The range of pulleys offered by Bunning is very disappointing and I do not recommend using it. They break and they cost lot more than they’re worth.
CS Smith Marine
Different tapes absolve different tasks. We have used clear tape (any brand will do) and Gaffer tape (cloth tape). When it comes to cloth tape there is only one kind that is worth buying and it’s listed below. No other brands is comparable to the one listed below.
Gaffer Tape: Nashua 375
We used a range of Conduit and PVC pipe. Generic brand are fine and the choice is dictated only by required size of diameter
We haven’t used Velcro much but should you need it any I recommend to use only the ‘Velcro’ brand. Alternative brands simply don’t work as good. Refrain from the temptation of using self-sticking Velcro and opt for Velcro to be sewn on.
Velcro can be found at Spotlight and Bunnings but it is a lot cheaper if you buy the full roll at specialized suppliers. Most suppliers of Velcro also sell buckles to fit.
The foam sheets we used are of PE30 (PE=polyethilene). The nimber 30 indicates the density. The higher the number the denser the material. EVA30 is just as good a material for the same usage.
The sheets can be purchased from rubber foam manufacturer. I use a supplier in Brisbane but it’s not necessarily the cheapest one. It’s just the one I know of.

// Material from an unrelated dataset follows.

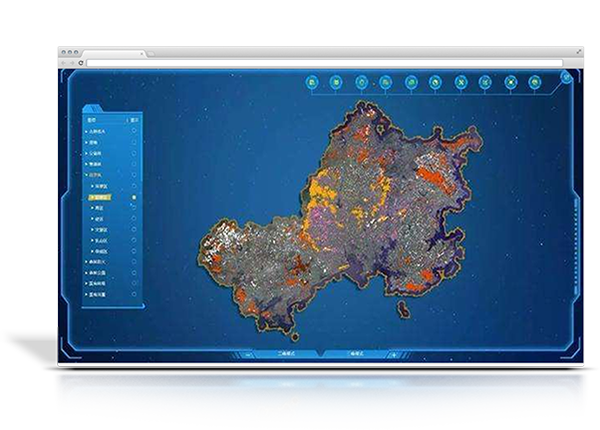Click the fifth circular icon in top toolbar
Viewport: 600px width, 430px height.
coord(411,82)
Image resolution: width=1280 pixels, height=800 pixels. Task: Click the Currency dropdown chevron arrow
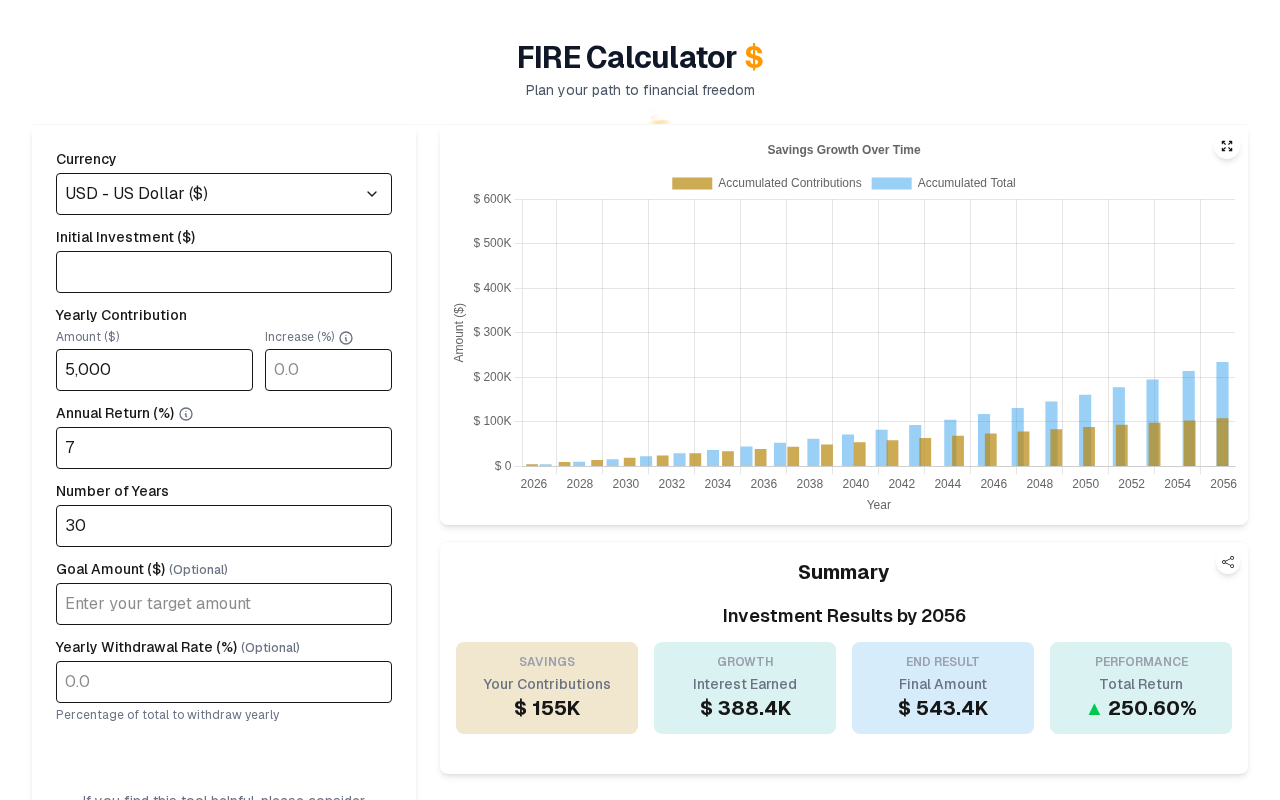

Both PE and EVAcan be glued with Contac Adhesive glue for a cheaper option or with the 2 parts glue we used in the workshop. More details under the Glues section.
PE30 Foam (or EVA 45)
Glue for Foam: 2KH2O Bond Adhesive (2 part water based)
Supplier: Shann Group (http://www.shann.com.au/product/2kh2o-bond-adhesive-2-part-water-based/66 ) !!! I could not find the Catalyst on the website. Contact the supplier and ask directly. The glue will not work without Calyst component!
Hot Melt Glue-stick
There is a variety of gluesticks brands on the market but not all work with every gun and are relatively expensive when compared with my favourite ones (listed below) which unfortunately can only be bought in bulk. The second-best option is the Bosch gluesticks stocked by Bunnings.